*Task description*:
Can you rewrite the items below with every "Where should I click to" swapped for "Where do I click to" and everything else left unchanged?

Data taken from a collection:
○ ○ ○ ○ ○
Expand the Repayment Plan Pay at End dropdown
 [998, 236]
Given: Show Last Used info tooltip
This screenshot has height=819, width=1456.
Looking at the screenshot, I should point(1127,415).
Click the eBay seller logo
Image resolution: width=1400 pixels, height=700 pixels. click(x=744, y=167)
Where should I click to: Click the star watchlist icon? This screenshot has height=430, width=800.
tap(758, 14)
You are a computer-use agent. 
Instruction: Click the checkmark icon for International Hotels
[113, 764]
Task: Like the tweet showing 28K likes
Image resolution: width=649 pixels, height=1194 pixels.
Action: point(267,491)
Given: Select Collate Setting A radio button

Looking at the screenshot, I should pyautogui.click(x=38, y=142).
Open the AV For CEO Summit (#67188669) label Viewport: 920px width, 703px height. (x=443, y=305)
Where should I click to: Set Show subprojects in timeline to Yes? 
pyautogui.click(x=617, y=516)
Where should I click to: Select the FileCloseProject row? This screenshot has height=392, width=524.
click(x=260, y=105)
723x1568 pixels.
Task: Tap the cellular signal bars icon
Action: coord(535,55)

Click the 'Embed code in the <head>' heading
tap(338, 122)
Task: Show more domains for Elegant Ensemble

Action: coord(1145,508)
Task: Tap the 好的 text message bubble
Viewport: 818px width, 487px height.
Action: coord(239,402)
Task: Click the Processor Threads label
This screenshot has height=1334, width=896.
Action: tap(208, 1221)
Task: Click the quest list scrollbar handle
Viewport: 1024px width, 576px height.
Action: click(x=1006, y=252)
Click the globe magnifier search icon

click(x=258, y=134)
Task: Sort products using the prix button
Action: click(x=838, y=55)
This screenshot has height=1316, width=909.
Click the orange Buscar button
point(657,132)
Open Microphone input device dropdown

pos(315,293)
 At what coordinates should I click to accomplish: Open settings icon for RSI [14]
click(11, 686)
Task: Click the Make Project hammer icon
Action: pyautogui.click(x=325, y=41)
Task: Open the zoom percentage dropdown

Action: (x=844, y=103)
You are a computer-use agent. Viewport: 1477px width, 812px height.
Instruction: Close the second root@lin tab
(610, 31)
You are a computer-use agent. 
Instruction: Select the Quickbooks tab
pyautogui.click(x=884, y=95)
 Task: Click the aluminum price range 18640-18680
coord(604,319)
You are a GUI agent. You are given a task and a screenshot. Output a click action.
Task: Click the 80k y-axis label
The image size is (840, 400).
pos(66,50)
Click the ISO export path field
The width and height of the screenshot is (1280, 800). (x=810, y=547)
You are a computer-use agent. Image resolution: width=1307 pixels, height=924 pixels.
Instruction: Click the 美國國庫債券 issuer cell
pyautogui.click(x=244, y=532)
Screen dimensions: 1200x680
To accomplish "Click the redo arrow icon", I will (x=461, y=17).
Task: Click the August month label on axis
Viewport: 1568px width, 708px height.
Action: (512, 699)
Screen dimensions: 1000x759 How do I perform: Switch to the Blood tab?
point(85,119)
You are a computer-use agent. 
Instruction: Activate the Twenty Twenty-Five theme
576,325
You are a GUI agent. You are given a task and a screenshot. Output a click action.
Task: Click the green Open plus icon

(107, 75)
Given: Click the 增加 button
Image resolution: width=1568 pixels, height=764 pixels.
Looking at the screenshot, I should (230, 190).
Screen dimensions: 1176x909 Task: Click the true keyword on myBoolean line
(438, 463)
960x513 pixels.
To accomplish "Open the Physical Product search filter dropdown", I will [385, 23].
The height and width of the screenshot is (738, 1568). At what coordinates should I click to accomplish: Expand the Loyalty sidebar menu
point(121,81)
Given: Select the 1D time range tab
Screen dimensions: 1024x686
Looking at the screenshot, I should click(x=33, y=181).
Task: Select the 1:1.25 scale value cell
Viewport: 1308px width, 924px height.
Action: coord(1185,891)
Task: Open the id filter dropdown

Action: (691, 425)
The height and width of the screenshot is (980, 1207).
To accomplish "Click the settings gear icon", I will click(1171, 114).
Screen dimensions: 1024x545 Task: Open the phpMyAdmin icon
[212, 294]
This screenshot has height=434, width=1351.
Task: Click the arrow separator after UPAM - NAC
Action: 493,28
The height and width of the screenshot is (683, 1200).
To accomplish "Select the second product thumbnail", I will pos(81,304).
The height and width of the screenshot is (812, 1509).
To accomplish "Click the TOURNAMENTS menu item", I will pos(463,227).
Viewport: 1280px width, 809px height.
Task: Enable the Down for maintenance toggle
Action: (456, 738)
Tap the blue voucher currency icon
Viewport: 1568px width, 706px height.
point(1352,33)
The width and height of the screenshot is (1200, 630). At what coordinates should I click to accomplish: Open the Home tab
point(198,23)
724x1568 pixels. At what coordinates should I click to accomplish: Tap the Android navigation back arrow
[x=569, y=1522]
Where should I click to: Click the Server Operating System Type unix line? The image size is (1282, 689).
○ ○ ○ ○ ○
*Task solution*:
Expand the Repayment Plan Pay at End dropdown
 [998, 236]
Given: Show Last Used info tooltip
This screenshot has height=819, width=1456.
Looking at the screenshot, I should point(1127,415).
Click the eBay seller logo
Image resolution: width=1400 pixels, height=700 pixels. click(x=744, y=167)
Where do I click to: Click the star watchlist icon? This screenshot has height=430, width=800.
tap(758, 14)
You are a computer-use agent. 
Instruction: Click the checkmark icon for International Hotels
[113, 764]
Task: Like the tweet showing 28K likes
Image resolution: width=649 pixels, height=1194 pixels.
Action: point(267,491)
Given: Select Collate Setting A radio button

Looking at the screenshot, I should pyautogui.click(x=38, y=142).
Open the AV For CEO Summit (#67188669) label Viewport: 920px width, 703px height. (x=443, y=305)
Where do I click to: Set Show subprojects in timeline to Yes? 
pyautogui.click(x=617, y=516)
Where do I click to: Select the FileCloseProject row? This screenshot has height=392, width=524.
click(x=260, y=105)
723x1568 pixels.
Task: Tap the cellular signal bars icon
Action: coord(535,55)

Click the 'Embed code in the <head>' heading
tap(338, 122)
Task: Show more domains for Elegant Ensemble

Action: coord(1145,508)
Task: Tap the 好的 text message bubble
Viewport: 818px width, 487px height.
Action: coord(239,402)
Task: Click the Processor Threads label
This screenshot has height=1334, width=896.
Action: tap(208, 1221)
Task: Click the quest list scrollbar handle
Viewport: 1024px width, 576px height.
Action: click(x=1006, y=252)
Click the globe magnifier search icon

click(x=258, y=134)
Task: Sort products using the prix button
Action: click(x=838, y=55)
This screenshot has height=1316, width=909.
Click the orange Buscar button
point(657,132)
Open Microphone input device dropdown

pos(315,293)
 At what coordinates should I click to accomplish: Open settings icon for RSI [14]
click(11, 686)
Task: Click the Make Project hammer icon
Action: pyautogui.click(x=325, y=41)
Task: Open the zoom percentage dropdown

Action: (x=844, y=103)
You are a computer-use agent. Viewport: 1477px width, 812px height.
Instruction: Close the second root@lin tab
(610, 31)
You are a computer-use agent. 
Instruction: Select the Quickbooks tab
pyautogui.click(x=884, y=95)
 Task: Click the aluminum price range 18640-18680
coord(604,319)
You are a GUI agent. You are given a task and a screenshot. Output a click action.
Task: Click the 80k y-axis label
The image size is (840, 400).
pos(66,50)
Click the ISO export path field
The width and height of the screenshot is (1280, 800). (x=810, y=547)
You are a computer-use agent. Image resolution: width=1307 pixels, height=924 pixels.
Instruction: Click the 美國國庫債券 issuer cell
pyautogui.click(x=244, y=532)
Screen dimensions: 1200x680
To accomplish "Click the redo arrow icon", I will (x=461, y=17).
Task: Click the August month label on axis
Viewport: 1568px width, 708px height.
Action: (512, 699)
Screen dimensions: 1000x759 How do I perform: Switch to the Blood tab?
point(85,119)
You are a computer-use agent. 
Instruction: Activate the Twenty Twenty-Five theme
576,325
You are a GUI agent. You are given a task and a screenshot. Output a click action.
Task: Click the green Open plus icon

(107, 75)
Given: Click the 增加 button
Image resolution: width=1568 pixels, height=764 pixels.
Looking at the screenshot, I should (230, 190).
Screen dimensions: 1176x909 Task: Click the true keyword on myBoolean line
(438, 463)
960x513 pixels.
To accomplish "Open the Physical Product search filter dropdown", I will [385, 23].
The height and width of the screenshot is (738, 1568). At what coordinates should I click to accomplish: Expand the Loyalty sidebar menu
point(121,81)
Given: Select the 1D time range tab
Screen dimensions: 1024x686
Looking at the screenshot, I should click(x=33, y=181).
Task: Select the 1:1.25 scale value cell
Viewport: 1308px width, 924px height.
Action: coord(1185,891)
Task: Open the id filter dropdown

Action: (691, 425)
The height and width of the screenshot is (980, 1207).
To accomplish "Click the settings gear icon", I will click(1171, 114).
Screen dimensions: 1024x545 Task: Open the phpMyAdmin icon
[212, 294]
This screenshot has height=434, width=1351.
Task: Click the arrow separator after UPAM - NAC
Action: 493,28
The height and width of the screenshot is (683, 1200).
To accomplish "Select the second product thumbnail", I will pos(81,304).
The height and width of the screenshot is (812, 1509).
To accomplish "Click the TOURNAMENTS menu item", I will pos(463,227).
Viewport: 1280px width, 809px height.
Task: Enable the Down for maintenance toggle
Action: (456, 738)
Tap the blue voucher currency icon
Viewport: 1568px width, 706px height.
point(1352,33)
The width and height of the screenshot is (1200, 630). At what coordinates should I click to accomplish: Open the Home tab
point(198,23)
724x1568 pixels. At what coordinates should I click to accomplish: Tap the Android navigation back arrow
[x=569, y=1522]
Where do I click to: Click the Server Operating System Type unix line? The image size is (1282, 689).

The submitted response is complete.